Pusat ajaran Aristoteles adalah konsep "politik". Politia adalah komunitas orang-orang yang didasarkan pada komunitas kesukuan dan perbudakan yang berangkat untuk menciptakan dan selalu mempertahankan autarki yang wajar dan dapat dibenarkan secara fisiologis untuk berkomunikasi dengan kekekalan dalam semua tindakan, pikiran, dan tujuan hidup mereka.

Konsep negara dan hukum sangat erat hubungannya. Kebijakan itu harus berdasarkan undang-undang. Hukum - norma-norma yang mengatur kehidupan sosial politik. Hukum harus berdasarkan akal, harus tanpa emosi, suka dan tidak suka.
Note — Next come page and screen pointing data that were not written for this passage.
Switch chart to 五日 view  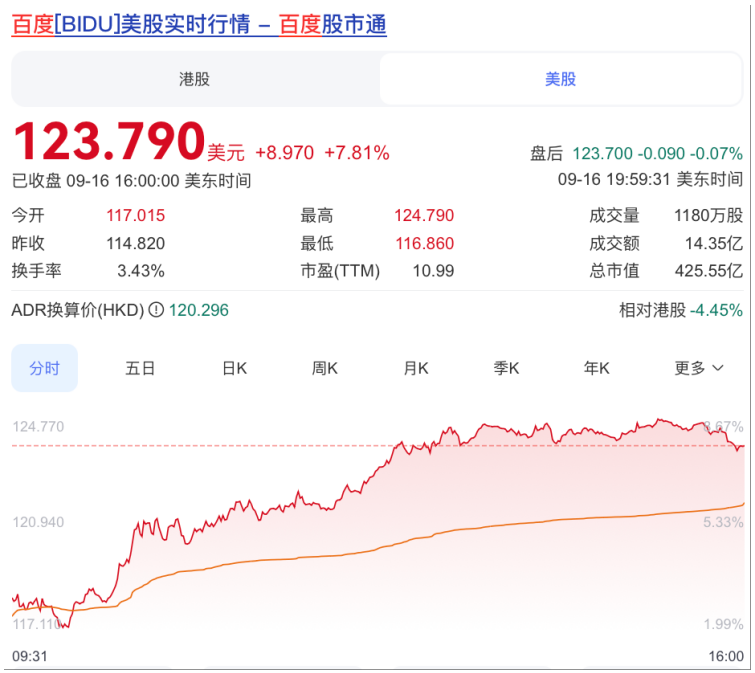coord(140,368)
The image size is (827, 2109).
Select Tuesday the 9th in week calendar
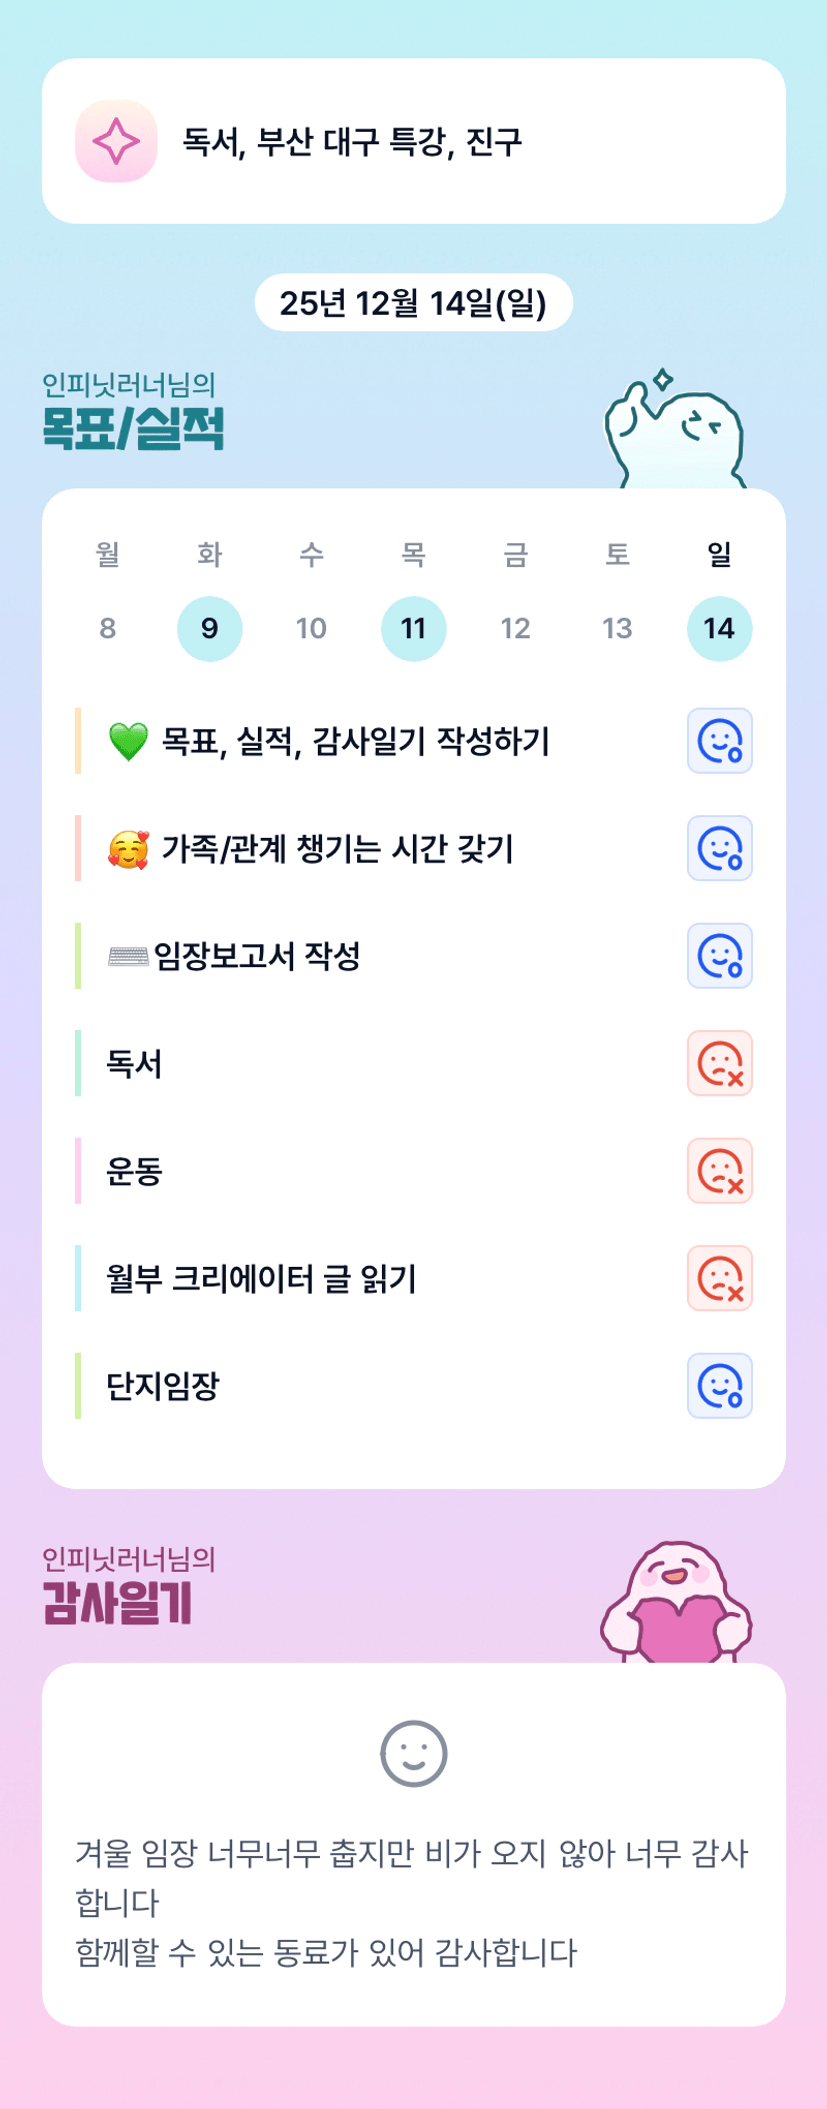pyautogui.click(x=209, y=628)
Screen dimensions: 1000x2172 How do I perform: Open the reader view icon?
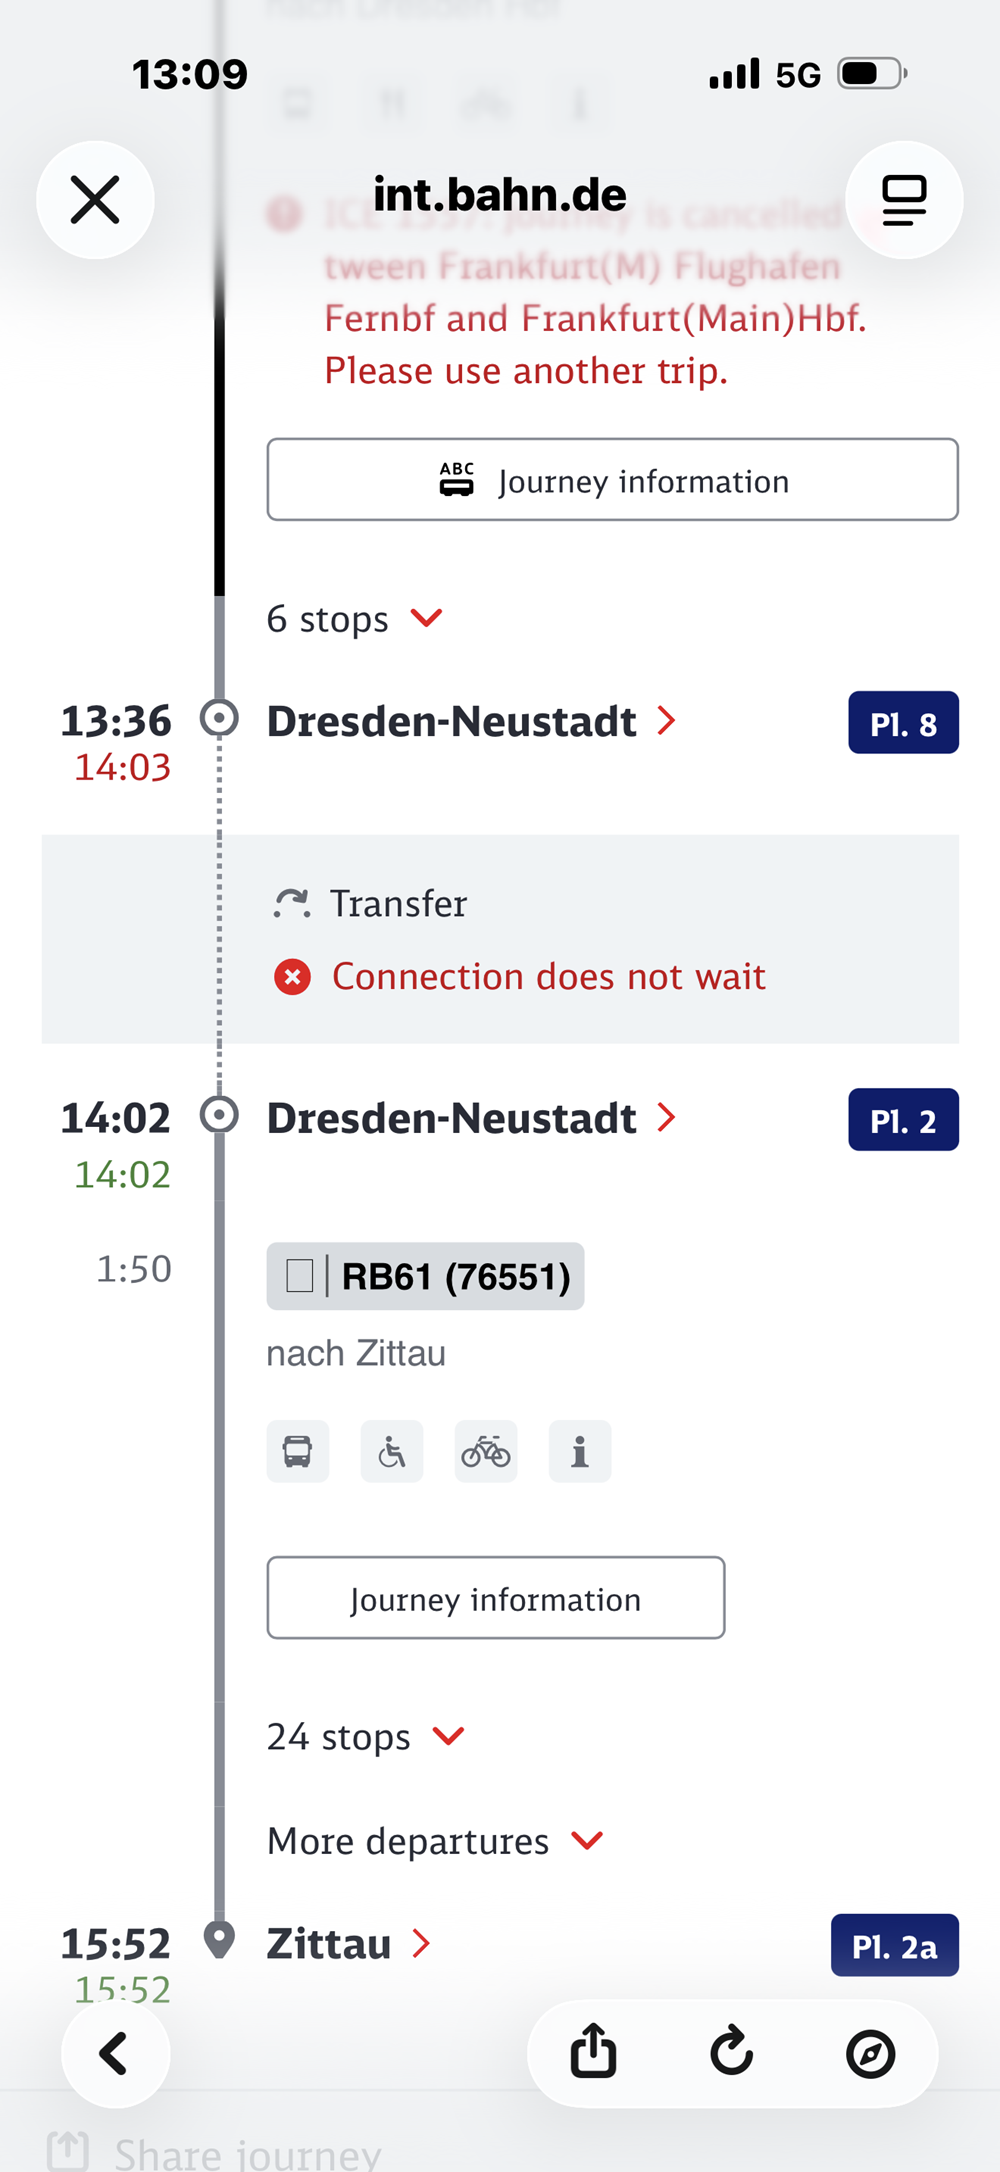(x=904, y=200)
Kontribusi Aristoteles terhadap sejarah pemikiran politik sangat besar. Dia menciptakan metodologi baru untuk penelitian empiris dan logis, menggeneralisasi sejumlah besar materi. Pendekatannya dicirikan oleh realisme dan moderasi. Dia menyempurnakan sistem konsep yang terus digunakan umat manusia hingga hari ini.

Bibliografi:

1) Alekseev P.V. Sejarah Filsafat : - Proc. - M.: TK Velby, Prospect Publishing House, 2007 - 240 hal.

2) V.D. Gubin. Filosofi: Buku Teks / Di bawah kepemimpinan editor V.D. Gubin, T.Yu. Sidorina. - Edisi ke-3, direvisi. dan tambahan - M.: Gardariki, 2007 - 828 hal.

Jika Anda menemukan kesalahan, silakan pilih sepotong teks dan tekan Ctrl+Enter.